Thanks @ThanujShivaKumar and @gregk , I agree its nice to have a web-based solution. Greg makes a good point, within OHDSI we try to support multiple RDMBS platforms. Our ERDs show table names, field names, and relationships, which should all be platform agnostic. The datatypes can be platform-specific, I wonder if there’s a way to display that in our figure to note where the graphic varies by target RDBMS (I’m not exactly sure what all of those are: BIGINT vs. INT4?). The other point is about indexes and constraints, though I dont think any ERDs are currently display this information.

1 Like

actually, you can see all those details in the ERD we generated - FK, PK and constraints.
https://omop.odysseusinc.com/content/DBForeignKey_qFo88yGGAqHiCC1G.html

1 Like

Hi @Patrick_Ryan , Below is the notation where you can easily identify PK, FK and constraints by looking at the objects, in future we can also add a legend for the below representation.

  • The :key: Key icon beside the Table column Field indicates Primary key.
  • The Outward Green arrow to any Table field indicates Foreign Key.
  • The Key with outward Green arrow indicates Primary Key and Foreign Key.
  • The ‘N’ in the table fields indicates ‘Nulls are Allowed’

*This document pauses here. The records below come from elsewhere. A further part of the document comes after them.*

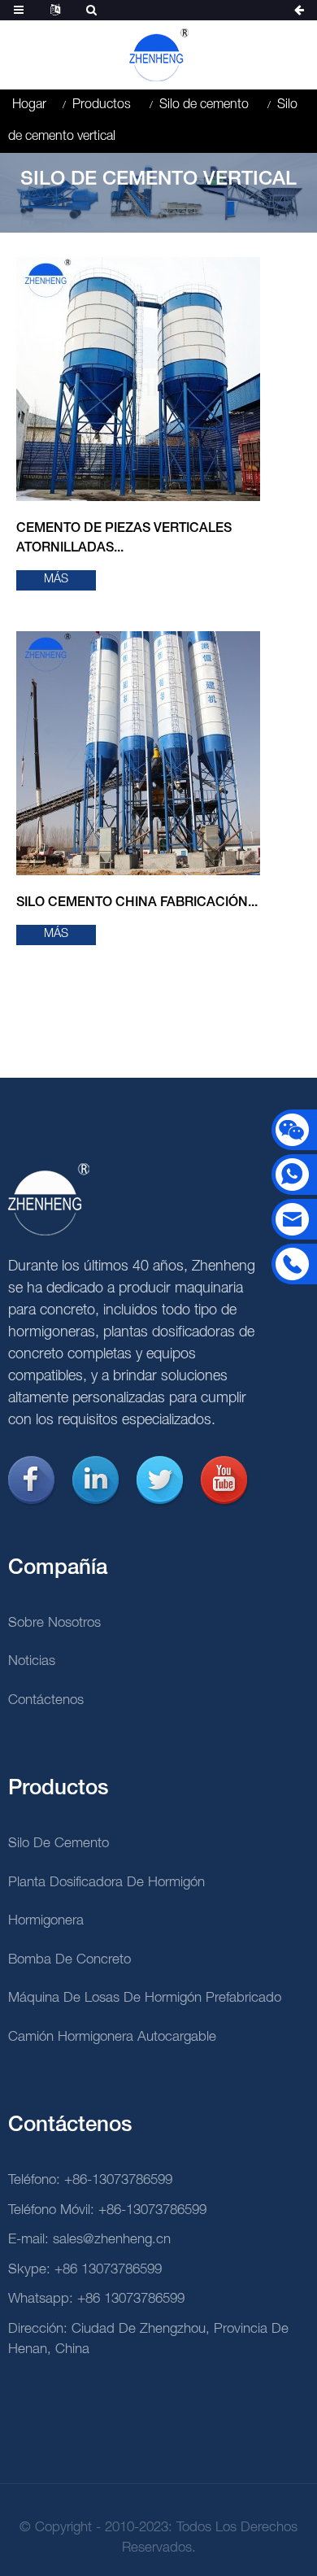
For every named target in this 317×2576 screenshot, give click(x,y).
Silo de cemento (204, 105)
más (56, 579)
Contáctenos (46, 1700)
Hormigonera (46, 1921)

The better and stable option is to drill down by just clicking on any table on the website and it directs to its respective table page where PK,FK and constraints and other details are provided as @gregk posted.

1 Like

Question: Do these ER diagrams document the “logical” (database-agnostic) or “physical” (database-specific) model?
If they are ‘physical’ then don’t we need a different one for each database system?

They are logical, not physical. If you want physical, go to the CDM and grab the DBMS implementation of your choice to do a diagram of, although, even there, the full physical model is not complete.